SAWT BEIRUT INTERNATIONAL

| 23 September 2021, Thursday |

Uber sees driver cost rising as U.S. economy recovers

Uber Technologies Inc announced that it would pay drivers more to get cars back on the road as the U.S. economy recovers from the COVID-19 pandemic, and disclosed a $600 million charge to provide UK drivers with benefits, a sign of the possible costs if the United States requires more driver compensation.

Uber shares were down 4.6% in after-hours trade. The stock dropped 3.4% during the regular session after the administration of U.S. President Joe Biden blocked a Trump-era rule affecting gig workers.

The speed and cost of business recovery is of key interest to investors, and Uber executives said on Wednesday that the take rate, the share Uber takes in fees from each ride, would drop from the previous quarter to a 20% range. Taking a lower cut will allow Uber drivers to earn more, but weigh on Uber’s second-quarter mobility revenue and profitability.

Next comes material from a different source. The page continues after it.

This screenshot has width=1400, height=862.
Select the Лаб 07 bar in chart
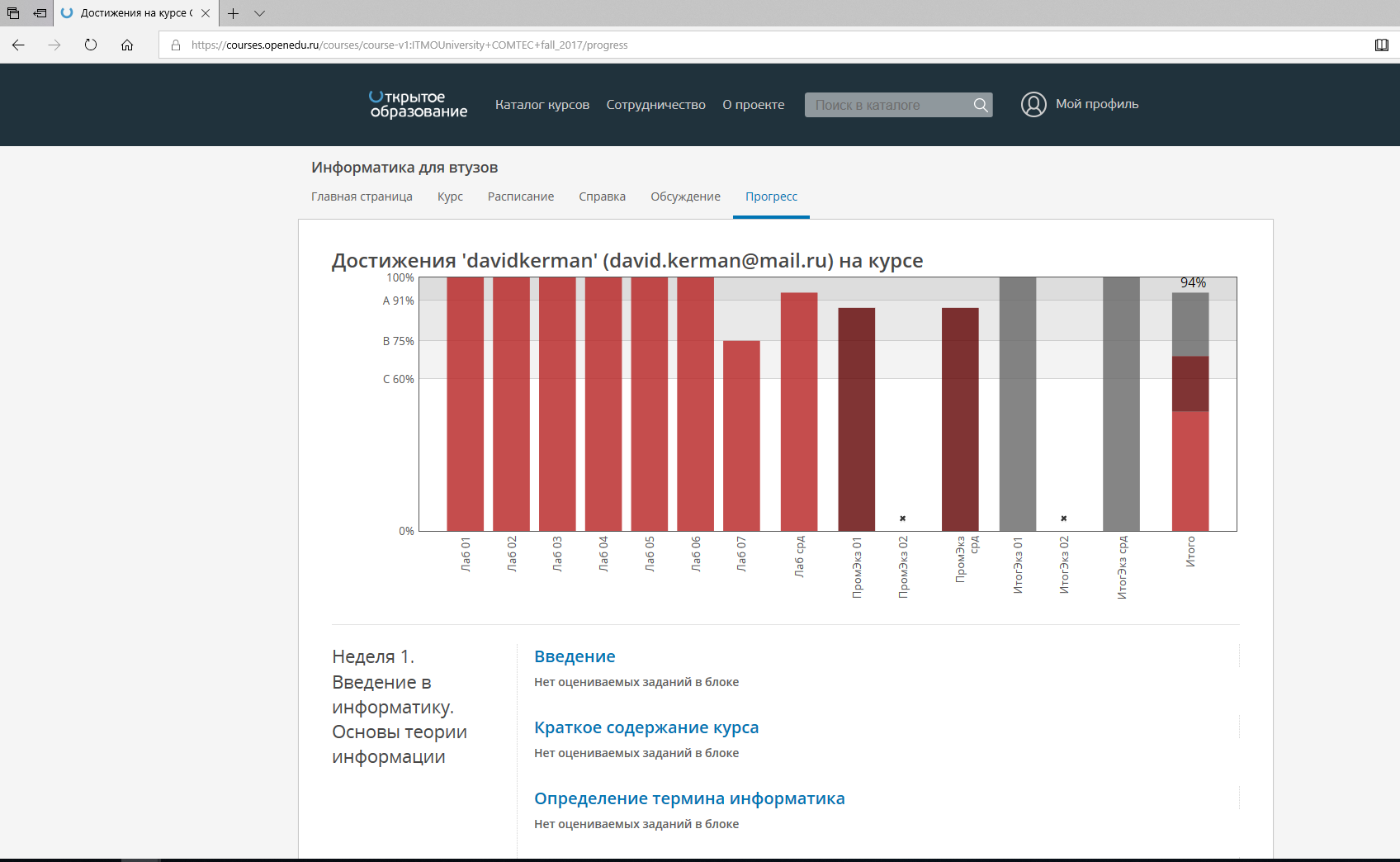(741, 435)
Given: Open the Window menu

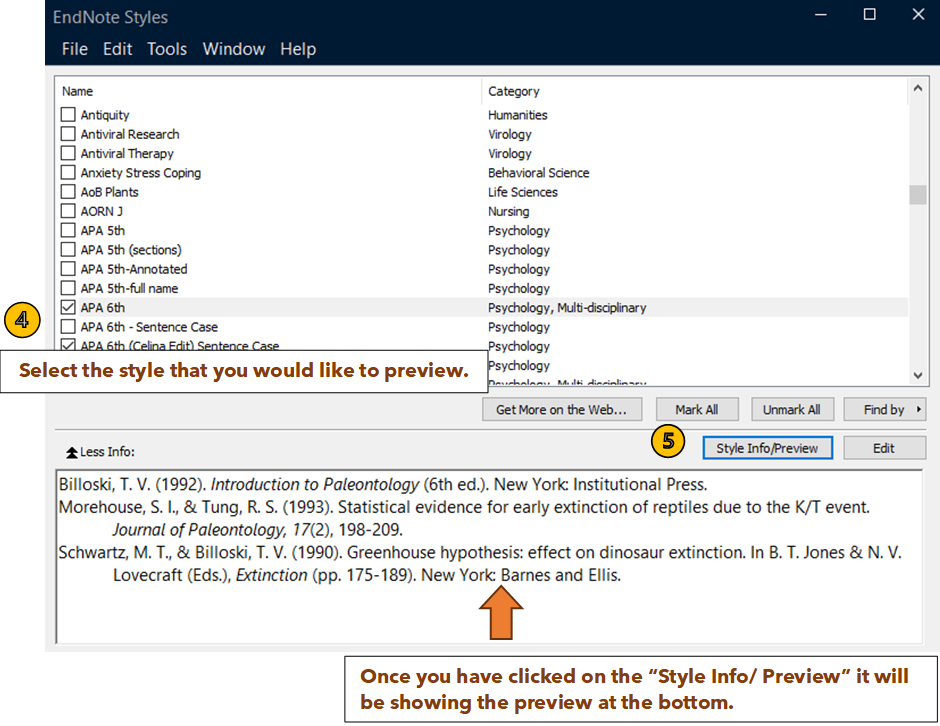Looking at the screenshot, I should point(233,48).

Atlantic Equities analyst James Cordwell said shares fell after hours due to the pressure on the take rate and implicit driver incentives.

The food-delivery business continued to grow in the first quarter, but ride-hail bookings were flat from the previous quarter.

Furthermore, the ride-hailing mobility business had to absorb a $600 million hit to account for a settlement with its more than 70,000 UK drivers and provide them with more benefits.

Haris Anwar, senior analyst at Investing.com, said “the company’s bottom line has been hurt by the ruling in the UK which raised expenses and reminded investors that a similar move in the U.S. could have a much bigger impact.”

Uber posted an adjusted $359 million first-quarter loss before interest, taxes, depreciation and amortization – a metric that excludes one-time costs, including stock-based compensation, narrowing losses by around $100 million from the previous quarter.

Analysts on average had expected the company to report an adjusted EBITDA loss of nearly $452 million, according to Refinitiv data.

Uber has pledged to be profitable on that metric by the end of the year, 3 months after its smaller ride-hail rival Lyft Inc, which on Tuesday said it would report sustained adjusted profits starting in the 3rd quarter.